------ Texto apresentado

Agora eu gostaria de dirigir sua atenção ao fato de que quando falamos de nossa vida espiritual, quase sempre, a menos que sejamos muito cuidadosos, pensamos no lado psicológico da nossa natureza. Falamos da nossa vida espiritual em termos do nosso conhecimento consciente de Deus, da nossa resposta emocional no raio de luz que chamamos nossa consciência. Este, contudo, é um campo muito limitado. Sabemos da psicologia, não somente a moderna, mas também a antiga, sabemos que há um mundo todo de sombra e escuridão. Sombra, fora da qual as coisas emergem e dentro das quais as coisas desaparecem: nossas memórias, coisas que agora podemos lembrar, que foram vividas anteriormente, mas que mais tarde serão esquecidas. Há também aquele mundo que foi estudado profundamente, e que precisa ser descoberto cada vez mais profundamente, a vida inconsciente do homem.

------------
------ Registros fornecidos

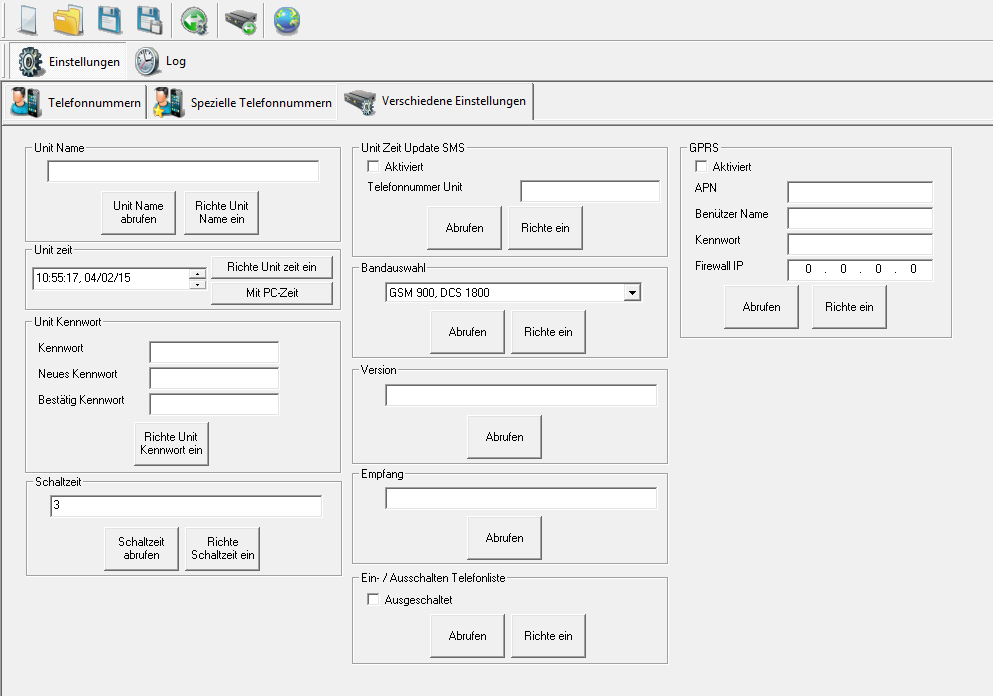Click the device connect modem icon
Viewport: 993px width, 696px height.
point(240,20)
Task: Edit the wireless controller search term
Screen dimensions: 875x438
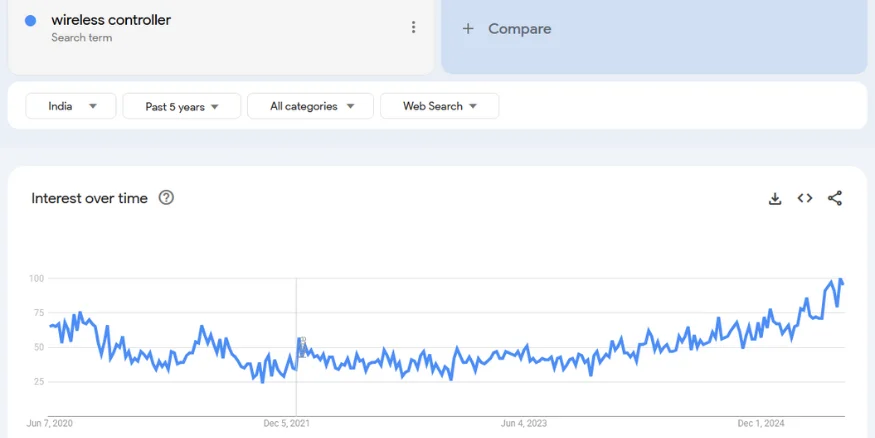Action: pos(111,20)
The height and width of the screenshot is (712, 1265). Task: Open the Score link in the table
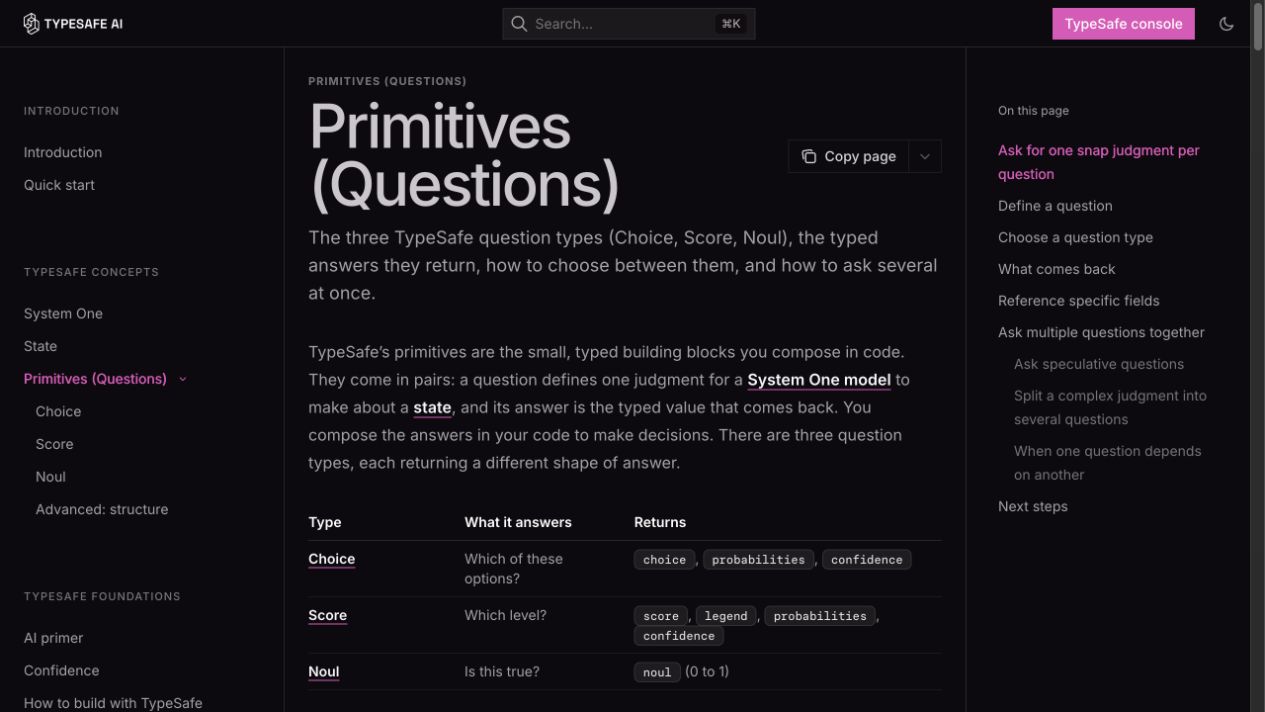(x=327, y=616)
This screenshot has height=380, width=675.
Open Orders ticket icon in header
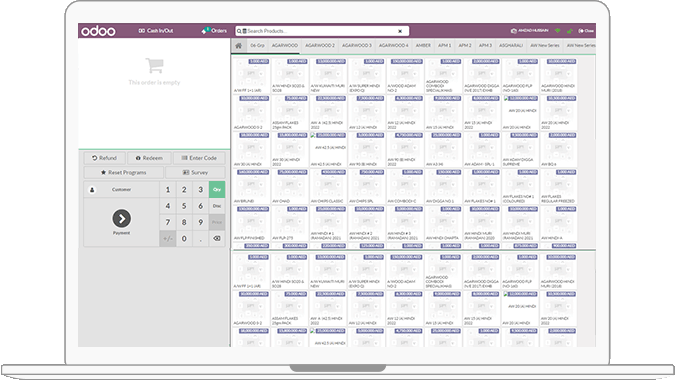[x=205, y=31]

------------
------ Registros fornecidos

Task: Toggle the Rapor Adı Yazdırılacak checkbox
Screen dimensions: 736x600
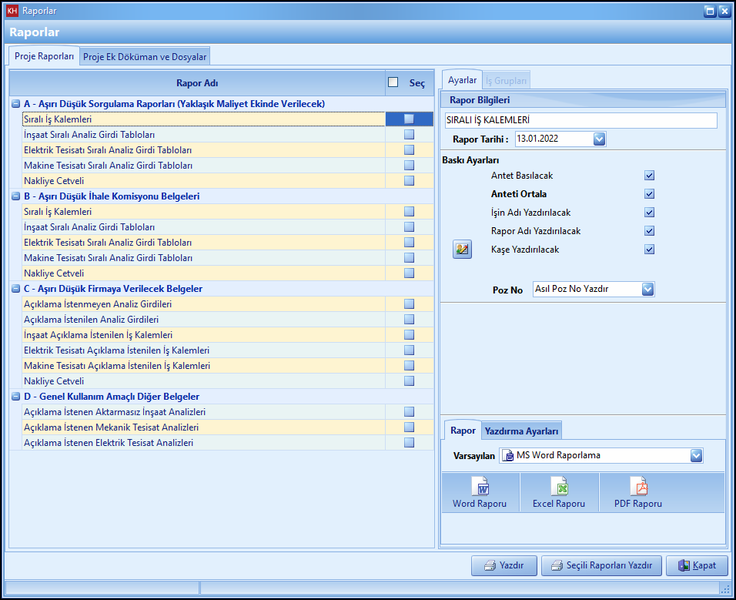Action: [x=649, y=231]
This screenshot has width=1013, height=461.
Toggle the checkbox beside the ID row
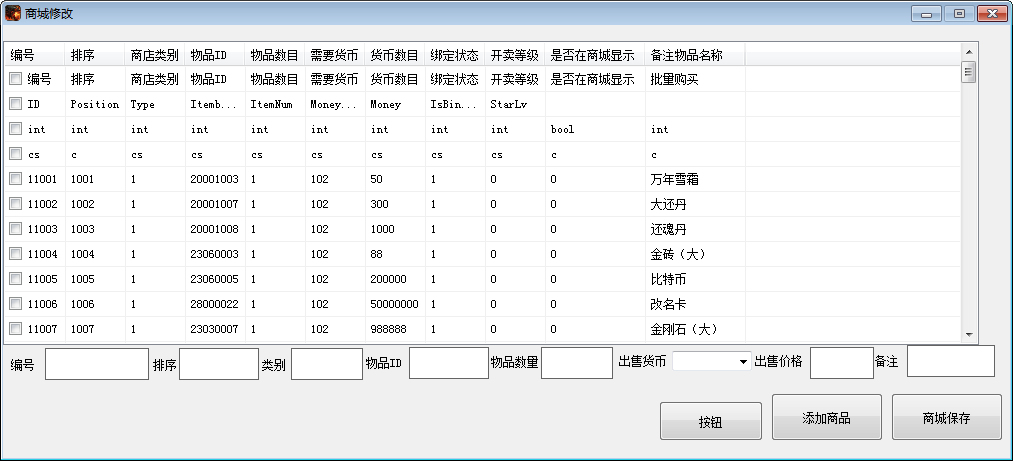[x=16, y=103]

------------
------ Registros fornecidos

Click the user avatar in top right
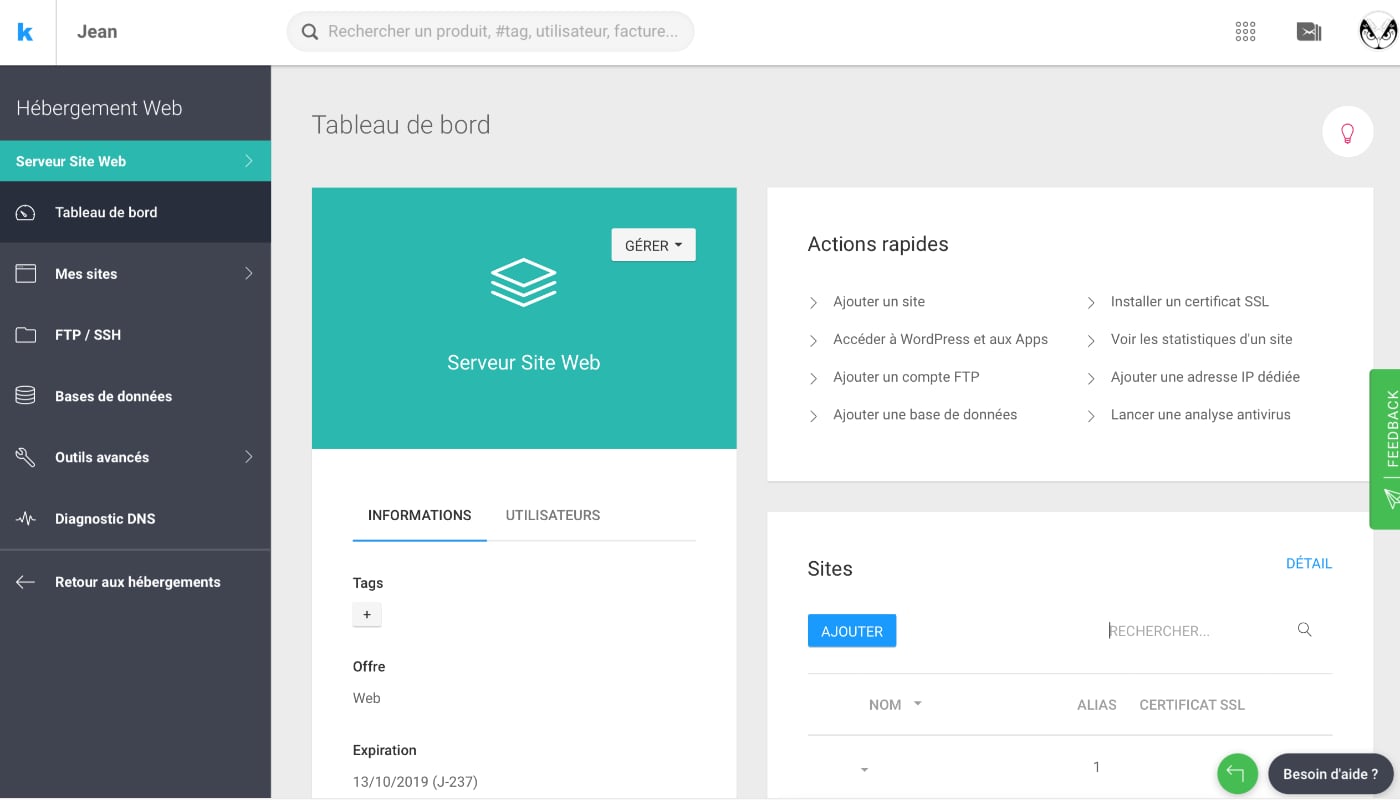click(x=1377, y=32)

------------

Instruções:
1: De acordo com o texto sobre a vida espiritual, em que quase sempre pensamos quando falamos dela, a menos que sejamos muito cuidadosos?
2: Reescreva o trecho do texto sobre a vida espiritual que vai de "Agora eu gostaria" até "inconsciente do homem.", inclusive, substituindo "psicologia" por "filosofia".
Os registros são um material à parte, independente do texto.

Soluções:
1: No lado psicológico da nossa natureza.

2:
Agora eu gostaria de dirigir sua atenção ao fato de que quando falamos de nossa vida espiritual, quase sempre, a menos que sejamos muito cuidadosos, pensamos no lado psicológico da nossa natureza. Falamos da nossa vida espiritual em termos do nosso conhecimento consciente de Deus, da nossa resposta emocional no raio de luz que chamamos nossa consciência. Este, contudo, é um campo muito limitado. Sabemos da filosofia, não somente a moderna, mas também a antiga, sabemos que há um mundo todo de sombra e escuridão. Sombra, fora da qual as coisas emergem e dentro das quais as coisas desaparecem: nossas memórias, coisas que agora podemos lembrar, que foram vividas anteriormente, mas que mais tarde serão esquecidas. Há também aquele mundo que foi estudado profundamente, e que precisa ser descoberto cada vez mais profundamente, a vida inconsciente do homem.